Supplied passage:
= = = = = = =
Sir Francis William Forbes (1784 – 8 November 1841) was a Chief Justice of Newfoundland, and the first Chief Justice of New South Wales.

Early life
Forbes was born and educated in Bermuda, the son of Dr. Francis Forbes M.D. and his wife Mary, née Tucker. His elder half-brother was Very Rev Patrick Forbes who was Moderator of the General Assembly of the Church of Scotland in 1829.

At the age of 19 Francis travelled to London, England to study law at Lincoln's Inn. He was called to the Bar in 1812 and became a Crown Law Officer in Bermuda and married Amelia Sophia Grant in 1813, returning to England in 1815.

Newfoundland
In 1816 he was invited to be Chief Justice of Newfoundland, and was sworn in at St. John's in July, 1816. While in Newfoundland, he severely curtailed the powers of the naval governors. In 1820, he wrote the lyrics of the song "The Banks of Newfoundland". Poor health and three severe winters forced Forbes to return to London to recuperate in 1822. Rather than return to Newfoundland’s maritime climate, Forbes accepted a position as Chief Justice of New South Wales and Van Diemen’s Land.
= = = = = = =
Information shown:
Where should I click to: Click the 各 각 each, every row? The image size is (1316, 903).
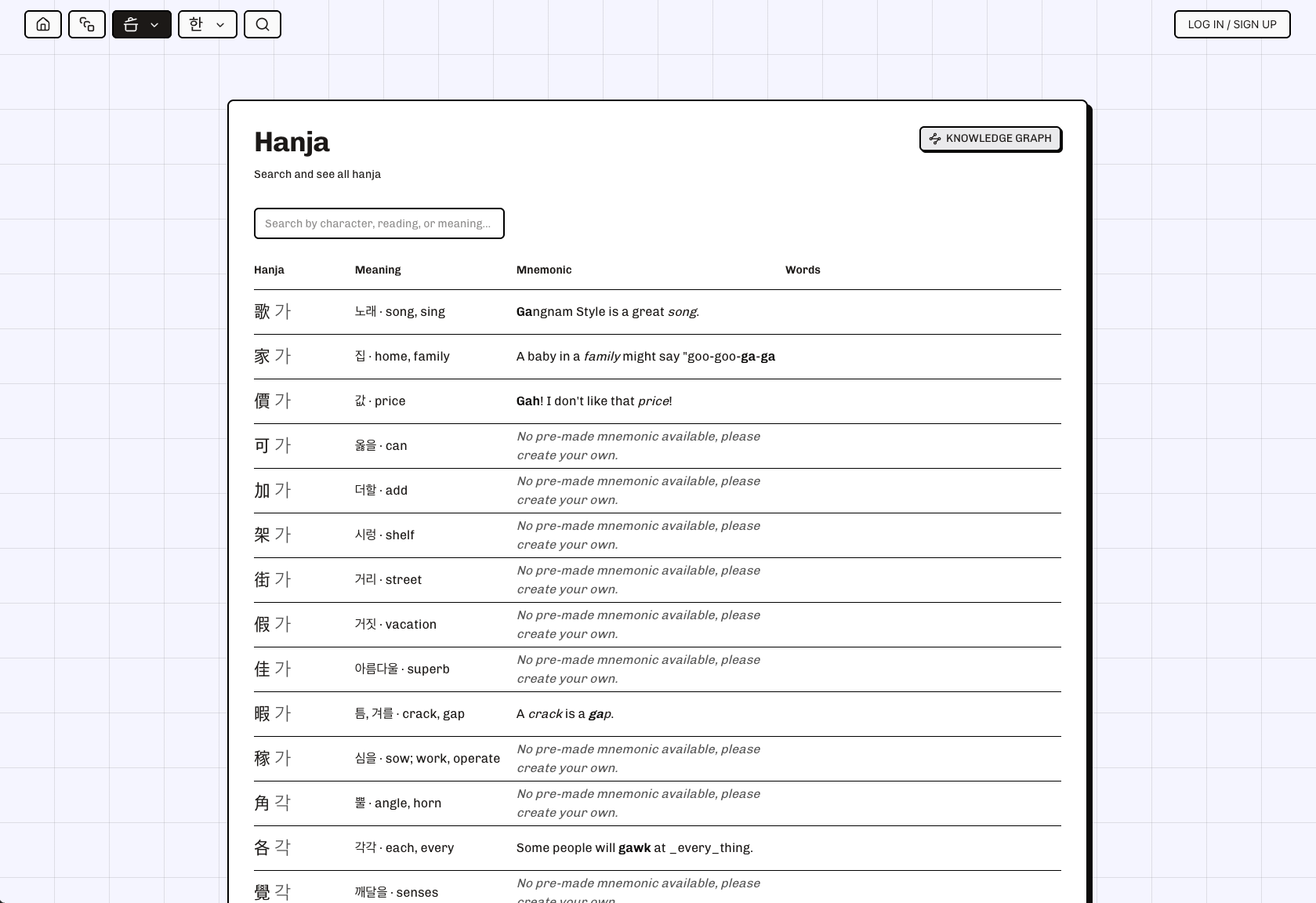click(658, 848)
= = = = = = =
Aim of the task:
Could you return the Francis Forbes biography from "Sir Francis William" to "Scotland in 1829.", word for word? The listing comes from a separate source.

Output for this exercise:
Sir Francis William Forbes (1784 – 8 November 1841) was a Chief Justice of Newfoundland, and the first Chief Justice of New South Wales.

Early life
Forbes was born and educated in Bermuda, the son of Dr. Francis Forbes M.D. and his wife Mary, née Tucker. His elder half-brother was Very Rev Patrick Forbes who was Moderator of the General Assembly of the Church of Scotland in 1829.